Burkholder told commissioners any projects in the 2024-25 budget are either standalone projects or represent “small bites” toward larger projects that would deliver value on their own and don’t commit the DDA to anything beyond next year. When Commissioner Heather Shaw said she disagreed with certain spending categories in the budget, like snowmelt installation, Shamroe pointed out that individual projects come back to commissioners for approval before going forward, providing another layer of checks-and-balances. “Budgets are not just passed in a vacuum and then checks written and we see everybody in a year,” Shamroe said. Trible-Laucht told commissioners they couldn’t amend the DDA budget on a line-item basis but rather approve it up or down.
Several commissioners expressed concern about the implications of not passing a DDA budget. “It feels like we’re undermining the purpose of the DDA board and looking to micromanage it,” Mayor Pro Tem Mark Wilson said. Commissioner Mi Stanley said she believed commissioners weren’t applying the same level of scrutiny to the Traverse City Light & Power budget as the DDA budget, “even though one is a public utility and one is the heart and soul of our community and our economic center.” Added Stanley: “I don’t think it’s very likely that we wouldn’t pass a TCLP budget. I do think that we’re going beyond micromanaging to a direct attack on, and a desire to see implode, our DDA. Having lived through the nineties here and what it looked like before we had some of the revitalization, I certainly don’t want to see a return to that.”

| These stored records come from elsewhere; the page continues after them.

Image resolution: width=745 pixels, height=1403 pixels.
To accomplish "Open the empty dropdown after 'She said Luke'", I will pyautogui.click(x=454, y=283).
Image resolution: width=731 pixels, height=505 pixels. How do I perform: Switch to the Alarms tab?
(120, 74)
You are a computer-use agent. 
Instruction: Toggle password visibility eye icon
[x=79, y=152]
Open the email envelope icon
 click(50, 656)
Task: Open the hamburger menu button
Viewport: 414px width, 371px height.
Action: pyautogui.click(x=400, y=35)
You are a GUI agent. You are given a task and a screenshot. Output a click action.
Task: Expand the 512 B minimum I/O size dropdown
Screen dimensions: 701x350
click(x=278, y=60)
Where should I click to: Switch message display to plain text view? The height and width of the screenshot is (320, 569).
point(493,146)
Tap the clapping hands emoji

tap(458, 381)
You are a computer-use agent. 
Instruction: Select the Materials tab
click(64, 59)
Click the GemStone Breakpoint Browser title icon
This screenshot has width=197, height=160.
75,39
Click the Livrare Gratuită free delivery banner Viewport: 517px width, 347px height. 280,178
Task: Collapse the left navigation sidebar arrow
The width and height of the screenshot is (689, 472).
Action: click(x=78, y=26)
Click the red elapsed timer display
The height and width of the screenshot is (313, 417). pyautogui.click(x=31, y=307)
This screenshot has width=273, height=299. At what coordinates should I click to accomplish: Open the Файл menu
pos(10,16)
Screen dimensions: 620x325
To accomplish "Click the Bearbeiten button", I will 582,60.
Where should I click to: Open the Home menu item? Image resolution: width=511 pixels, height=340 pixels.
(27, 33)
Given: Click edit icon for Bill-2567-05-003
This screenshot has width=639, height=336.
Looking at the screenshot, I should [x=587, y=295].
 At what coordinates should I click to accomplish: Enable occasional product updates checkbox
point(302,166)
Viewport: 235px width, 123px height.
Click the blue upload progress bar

DDA leaders expressed hope to The Ticker that the city and DDA will find a solution to the budget showdown. “I have full confidence that we can collectively come together to approve the DDA budget and move forward to address the immediate needs of this summer, as well as the ongoing and future projects and initiatives that help make downtown a functional and dynamic center for business and economic development and contribute to our unique sense-of-place,” Burkholder said in an emailed statement. DDA Board Chair Gabe Schneider says his board “has spent a lot of time working with the city and city commission to make sure our priorities and objectives are aligned,” and that it’s important to separate discussions about the long-term future of TIF from an annual budget focused only on the next year. “I’d ask that people consider this budget for what it is, which is investing in downtown in the year ahead,” he says.